The current national discussion on policing in America has appropriately focused on systemic racism and brutality.

However, it has left out one key issue to which almost everyone appears blind: We are not going to get the quality policing we want until we have a concern for officer wellness in the area of mental health.

Policing is stressful. The average male police officer's life expectancy is 21.9 years shorter than the average American.

While the rate for dying in the line of duty is about 9.3 police officers per 100,000 per year, the even more disturbing statistic is that the suicide rate of police officers is about 22 per 100,000.

Yes, police officers are more likely to die by their own hand.

One of the major issues for this disturbing statistic is the failure of police departments to recognize and treat post-traumatic stress disorder (PTSD) in their officers.

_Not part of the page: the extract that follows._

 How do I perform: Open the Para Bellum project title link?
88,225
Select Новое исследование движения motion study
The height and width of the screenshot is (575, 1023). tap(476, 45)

Various studies have put the incidence of PTSD in police in the range of 4-18%. But some studies have placed sub-syndromal PTSD symptoms in up to 34% of police.

Many of the public don't realize how often police are placed in life-threatening situations. A 2015 study of police in rural and small town settings found 42.6% were threatened with a gun at least once and 45.5% reported being threatened with other weapons. There were 29.7% who reported feeling trapped in a life-threatening situation.

Thus a career in policing is well-suited to developing PTSD. The person with PTSD has intrusive, involuntary and recurrent memories of traumatic events (flashbacks). The individual may have trouble recalling important aspects of the traumatic event and develop negative beliefs about life in general with persistent negative emotions.

Another significant symptom is arousal and reactivity resulting in generally irritable behavior with angry outbursts that can be reckless and self-destructive. Finally, there is a strong tendency to avoid reminders of traumatic events that can serve as triggers, including talking about their current feelings.

Failing to identify and provide effective treatment for PTSD in officers can set the stage for bad events with the public.

Consider for a moment an officer with PTSD resulting from two life-threatening situations. That officer is now dealing with a member of the public who is being mildly disruptive.

The event location is close to the location of the first traumatic event and the disruptive individual is dressed like the individual in the second traumatic event. Surrounded by multiple triggers, the officer with PTSD may begin having flashbacks and respond to the situation based on the PTSD and not the real situation they are facing.

Why don't police with PTSD get identified? First, people with PTSD are reluctant to discuss their symptoms and in some police departments there is a culture that people should tough it out. But there are also consequences of acknowledging PTSD symptoms.

Many jurisdictions require an annual fitness-for-duty evaluation (FDE). If you are found not fit for duty because of psychiatric symptoms, you cannot work until the symptoms resolve. Yet in many jurisdictions, failing a FDE does not automatically qualify the officer for disability benefits. In such a case the officer may not be able to work and struggle without income while trying to get disability benefits.

All police departments need more funding (either from internal budget transfers or new funding) to provide routine preventative mental health services, to develop a culture where getting mental health treatment is promoted and to enact rules so a negative FDE for PTSD means automatic qualification for disability and treatment

So as we discuss how to deal with systemic racism in our police departments, I hope we will also talk about how to make treatment available to those police who went into service with good intentions and were traumatized while serving.

To the extent we fail to deal with this issue, our efforts at community policing reform will fail.

Dr. Soltys of Springfield is a retired psychiatrist and former chair of psychiatry at SIU School of Medicine. He still teaches medical students at SIU on a volunteer basis.